• [Information provided]
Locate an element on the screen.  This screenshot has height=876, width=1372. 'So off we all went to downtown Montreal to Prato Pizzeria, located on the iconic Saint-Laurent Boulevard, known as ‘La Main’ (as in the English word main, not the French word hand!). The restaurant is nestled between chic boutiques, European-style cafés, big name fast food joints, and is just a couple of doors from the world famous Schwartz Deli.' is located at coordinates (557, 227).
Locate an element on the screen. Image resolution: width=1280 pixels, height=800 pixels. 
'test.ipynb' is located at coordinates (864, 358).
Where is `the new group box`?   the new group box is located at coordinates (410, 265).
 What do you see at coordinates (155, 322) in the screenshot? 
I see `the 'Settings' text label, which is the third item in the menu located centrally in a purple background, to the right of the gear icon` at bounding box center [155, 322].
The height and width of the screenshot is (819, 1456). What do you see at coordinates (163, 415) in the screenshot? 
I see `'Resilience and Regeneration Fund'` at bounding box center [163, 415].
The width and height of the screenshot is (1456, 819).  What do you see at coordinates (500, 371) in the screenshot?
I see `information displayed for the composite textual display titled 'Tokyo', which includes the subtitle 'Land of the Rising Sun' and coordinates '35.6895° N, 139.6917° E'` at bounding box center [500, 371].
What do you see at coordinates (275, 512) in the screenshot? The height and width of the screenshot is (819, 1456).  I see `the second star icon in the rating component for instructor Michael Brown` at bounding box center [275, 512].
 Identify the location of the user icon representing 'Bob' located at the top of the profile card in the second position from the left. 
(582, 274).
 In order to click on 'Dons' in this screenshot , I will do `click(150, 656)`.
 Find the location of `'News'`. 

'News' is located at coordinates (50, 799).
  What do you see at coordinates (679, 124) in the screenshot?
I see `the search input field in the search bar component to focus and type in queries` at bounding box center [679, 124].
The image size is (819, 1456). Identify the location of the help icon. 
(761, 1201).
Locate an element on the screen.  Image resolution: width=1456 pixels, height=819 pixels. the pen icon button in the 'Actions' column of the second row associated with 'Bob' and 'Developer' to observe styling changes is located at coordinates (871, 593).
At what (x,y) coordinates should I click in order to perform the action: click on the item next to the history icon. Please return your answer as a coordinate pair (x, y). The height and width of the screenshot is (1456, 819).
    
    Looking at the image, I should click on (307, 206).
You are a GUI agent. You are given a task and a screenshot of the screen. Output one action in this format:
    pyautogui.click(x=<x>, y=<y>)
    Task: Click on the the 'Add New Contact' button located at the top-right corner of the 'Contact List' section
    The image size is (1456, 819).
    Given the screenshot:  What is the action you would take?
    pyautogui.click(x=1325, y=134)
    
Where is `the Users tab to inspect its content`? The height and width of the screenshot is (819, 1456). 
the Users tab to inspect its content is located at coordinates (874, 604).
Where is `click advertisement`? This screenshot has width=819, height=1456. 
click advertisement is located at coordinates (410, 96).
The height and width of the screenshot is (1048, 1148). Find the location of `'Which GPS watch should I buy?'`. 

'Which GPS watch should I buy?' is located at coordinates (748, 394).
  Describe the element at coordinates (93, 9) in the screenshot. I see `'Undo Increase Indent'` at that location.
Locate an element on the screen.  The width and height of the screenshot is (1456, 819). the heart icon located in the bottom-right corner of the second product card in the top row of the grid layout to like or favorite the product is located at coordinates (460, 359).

• [The exercise] Please put the lines above into a JSON list of strings, one string per line, leaving out any blank lines.

• [Solution for this task]
[
  "Locate an element on the screen.  This screenshot has height=876, width=1372. 'So off we all went to downtown Montreal to Prato Pizzeria, located on the iconic Saint-Laurent Boulevard, known as ‘La Main’ (as in the English word main, not the French word hand!). The restaurant is nestled between chic boutiques, European-style cafés, big name fast food joints, and is just a couple of doors from the world famous Schwartz Deli.' is located at coordinates (557, 227).",
  "Locate an element on the screen. Image resolution: width=1280 pixels, height=800 pixels. ",
  "'test.ipynb' is located at coordinates (864, 358).",
  "Where is `the new group box`?   the new group box is located at coordinates (410, 265).",
  " What do you see at coordinates (155, 322) in the screenshot? ",
  "I see `the 'Settings' text label, which is the third item in the menu located centrally in a purple background, to the right of the gear icon` at bounding box center [155, 322].",
  "The height and width of the screenshot is (819, 1456). What do you see at coordinates (163, 415) in the screenshot? ",
  "I see `'Resilience and Regeneration Fund'` at bounding box center [163, 415].",
  "The width and height of the screenshot is (1456, 819).  What do you see at coordinates (500, 371) in the screenshot?",
  "I see `information displayed for the composite textual display titled 'Tokyo', which includes the subtitle 'Land of the Rising Sun' and coordinates '35.6895° N, 139.6917° E'` at bounding box center [500, 371].",
  "What do you see at coordinates (275, 512) in the screenshot? The height and width of the screenshot is (819, 1456).  I see `the second star icon in the rating component for instructor Michael Brown` at bounding box center [275, 512].",
  " Identify the location of the user icon representing 'Bob' located at the top of the profile card in the second position from the left. ",
  "(582, 274).",
  " In order to click on 'Dons' in this screenshot , I will do `click(150, 656)`.",
  " Find the location of `'News'`. ",
  "'News' is located at coordinates (50, 799).",
  "  What do you see at coordinates (679, 124) in the screenshot?",
  "I see `the search input field in the search bar component to focus and type in queries` at bounding box center [679, 124].",
  "The image size is (819, 1456). Identify the location of the help icon. ",
  "(761, 1201).",
  "Locate an element on the screen.  Image resolution: width=1456 pixels, height=819 pixels. the pen icon button in the 'Actions' column of the second row associated with 'Bob' and 'Developer' to observe styling changes is located at coordinates (871, 593).",
  "At what (x,y) coordinates should I click in order to perform the action: click on the item next to the history icon. Please return your answer as a coordinate pair (x, y). The height and width of the screenshot is (1456, 819).",
  "    Looking at the image, I should click on (307, 206).",
  "You are a GUI agent. You are given a task and a screenshot of the screen. Output one action in this format:",
  "    pyautogui.click(x=<x>, y=<y>)",
  "    Task: Click on the the 'Add New Contact' button located at the top-right corner of the 'Contact List' section",
  "    The image size is (1456, 819).",
  "    Given the screenshot:  What is the action you would take?",
  "    pyautogui.click(x=1325, y=134)",
  "Where is `the Users tab to inspect its content`? The height and width of the screenshot is (819, 1456). ",
  "the Users tab to inspect its content is located at coordinates (874, 604).",
  "Where is `click advertisement`? This screenshot has width=819, height=1456. ",
  "click advertisement is located at coordinates (410, 96).",
  "The height and width of the screenshot is (1048, 1148). Find the location of `'Which GPS watch should I buy?'`. ",
  "'Which GPS watch should I buy?' is located at coordinates (748, 394).",
  "  Describe the element at coordinates (93, 9) in the screenshot. I see `'Undo Increase Indent'` at that location.",
  "Locate an element on the screen.  The width and height of the screenshot is (1456, 819). the heart icon located in the bottom-right corner of the second product card in the top row of the grid layout to like or favorite the product is located at coordinates (460, 359)."
]